Work instructions:
For this exercise, output the line containing "Where should I click to: Click the add" and all lines after it to the end of the records, exactly, with no other content.

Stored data
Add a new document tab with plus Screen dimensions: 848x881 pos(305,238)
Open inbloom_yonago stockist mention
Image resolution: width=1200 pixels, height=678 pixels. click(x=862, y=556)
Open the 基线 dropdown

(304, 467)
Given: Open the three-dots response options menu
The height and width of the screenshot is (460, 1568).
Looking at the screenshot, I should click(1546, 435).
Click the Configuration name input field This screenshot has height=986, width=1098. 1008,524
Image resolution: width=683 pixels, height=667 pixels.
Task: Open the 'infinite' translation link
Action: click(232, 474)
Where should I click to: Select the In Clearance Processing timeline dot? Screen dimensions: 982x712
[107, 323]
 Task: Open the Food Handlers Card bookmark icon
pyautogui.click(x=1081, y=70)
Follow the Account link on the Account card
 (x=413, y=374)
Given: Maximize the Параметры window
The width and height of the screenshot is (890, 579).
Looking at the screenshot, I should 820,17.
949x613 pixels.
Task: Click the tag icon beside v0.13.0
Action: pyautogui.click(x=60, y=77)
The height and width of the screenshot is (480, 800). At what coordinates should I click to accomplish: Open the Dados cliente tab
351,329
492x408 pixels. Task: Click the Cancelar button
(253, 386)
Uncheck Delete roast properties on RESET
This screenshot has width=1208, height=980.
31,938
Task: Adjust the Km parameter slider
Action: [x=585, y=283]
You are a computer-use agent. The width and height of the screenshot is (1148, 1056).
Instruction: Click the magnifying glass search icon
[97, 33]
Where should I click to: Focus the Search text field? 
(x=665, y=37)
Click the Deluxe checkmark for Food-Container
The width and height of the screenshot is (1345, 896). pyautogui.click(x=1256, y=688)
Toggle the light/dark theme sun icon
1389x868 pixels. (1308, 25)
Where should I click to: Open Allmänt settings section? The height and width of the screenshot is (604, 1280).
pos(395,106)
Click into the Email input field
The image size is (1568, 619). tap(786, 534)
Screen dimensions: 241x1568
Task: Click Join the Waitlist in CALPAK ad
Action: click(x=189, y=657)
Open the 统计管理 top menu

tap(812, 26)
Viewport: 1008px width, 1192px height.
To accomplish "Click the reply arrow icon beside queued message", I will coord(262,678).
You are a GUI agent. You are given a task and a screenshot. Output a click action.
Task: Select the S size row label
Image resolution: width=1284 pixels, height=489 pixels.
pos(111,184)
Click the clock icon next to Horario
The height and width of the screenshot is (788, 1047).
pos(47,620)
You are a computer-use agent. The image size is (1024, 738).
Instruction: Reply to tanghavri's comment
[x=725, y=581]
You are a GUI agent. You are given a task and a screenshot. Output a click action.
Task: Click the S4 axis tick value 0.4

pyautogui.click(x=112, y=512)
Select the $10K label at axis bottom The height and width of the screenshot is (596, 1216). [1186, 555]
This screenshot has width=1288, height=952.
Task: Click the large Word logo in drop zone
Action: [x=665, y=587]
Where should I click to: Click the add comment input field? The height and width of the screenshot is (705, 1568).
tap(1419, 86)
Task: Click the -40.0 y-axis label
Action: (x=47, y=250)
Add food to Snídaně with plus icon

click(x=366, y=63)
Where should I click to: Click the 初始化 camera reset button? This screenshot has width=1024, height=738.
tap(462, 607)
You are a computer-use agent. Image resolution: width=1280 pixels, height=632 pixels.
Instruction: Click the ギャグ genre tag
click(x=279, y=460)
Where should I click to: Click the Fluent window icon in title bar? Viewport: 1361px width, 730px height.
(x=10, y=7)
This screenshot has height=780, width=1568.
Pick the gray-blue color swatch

Problem solution:
Where should I click to: Click the add comment input field? The height and width of the screenshot is (705, 1568).
tap(1419, 86)
Task: Click the -40.0 y-axis label
Action: (x=47, y=250)
Add food to Snídaně with plus icon

click(x=366, y=63)
Where should I click to: Click the 初始化 camera reset button? This screenshot has width=1024, height=738.
tap(462, 607)
You are a computer-use agent. Image resolution: width=1280 pixels, height=632 pixels.
Instruction: Click the ギャグ genre tag
click(x=279, y=460)
Where should I click to: Click the Fluent window icon in title bar? Viewport: 1361px width, 730px height.
(x=10, y=7)
This screenshot has height=780, width=1568.
Pick the gray-blue color swatch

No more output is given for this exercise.